By Rae Goldfarb
I lost my family in the Holocaust. I also lost the images of my past. Everything was destroyed: my home, my material possessions, including nearly every picture. Most importantly, none of my relatives survived. I was one of two children who survived the Holocaust from my town of Dokszyce in eastern Poland, now Belarus. The town’s Jewish population was about 3,000 before the Holocaust. Only a dozen or so survived.
I cannot remember the house that was my home during my childhood. I only have a description shared with me by my mother.
I do not remember the faces of my maternal grandparents, Aaron and Hinda Bela Mindel. I only have my mother’s description of what they looked like. My grandfather was a tall, distinguished man. They lived on a farm on the outskirts of town. They had five children; only my mother survived.
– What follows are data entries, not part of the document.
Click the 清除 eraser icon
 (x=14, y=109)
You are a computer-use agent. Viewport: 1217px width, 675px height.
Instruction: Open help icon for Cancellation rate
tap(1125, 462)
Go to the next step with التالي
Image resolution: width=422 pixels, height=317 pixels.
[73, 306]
My mother’s sisters and brothers and their spouses were: Faye and her husband, Abraham Markman, who had four children; Tzipi and her husband, Chaim Dan Goz, and their two sons; Faivel and his wife, Faya Mindel, and their two children; and Rachmiel Mindel who was single.
They are blank faces to me, only names. I wish I had pictures of them.
I do not remember the faces or names of my friends. They are blank faces to me. I do not even remember their names. None of them survived.
I feel fortunate to have a picture of my father that was sent to my aunt, his sister, Shirley. She left Poland for Cuba in the late 1920s, eventually immigrating to the United States. My aunt gave me the picture after my mother and I established a home in Washington, DC, and I am so glad to be able to look at his face and know what he looked like.
My aunt also gave me a picture of my fraternal grandmother, and I look at the picture and remember her.
My aunt gave me a picture of my fraternal cousins. I can connect the faces with names to remember, Rivka; her husband, Bere Lipkin; and their daughter, Lea; and cousin, Etsa Dameskin.
I do not remember the faces of my fraternal aunt Sheyna Merke Dameskin, Uncle Abraham, his wife, Gitel, and their children. They are blank faces to me.
My aunt gave me a picture of me at the age of six months. It served in place of a birth certificate needed for my entry to school in the United States.
My most cherished possession is a picture of my mother, my brother, and me. A neighbor retrieved it from the trash at our house, left after the looters took and destroyed everything else. She saved the picture to remember us. After we were liberated, my mother returned to our hometown to see who survived and had come back. Our neighbor gave the picture to my mother. It is the only picture of my brother I have to remember his face. Even though the war was over, the neighbor told my mother that she was afraid that if she gave shelter to my mother for the night, neither of them would survive. Such was the hate for the Jews even after liberation by the Russians.
The Holocaust not only destroyed so many Jewish lives but also tried to erase any image of Jewish existence in eastern Europe.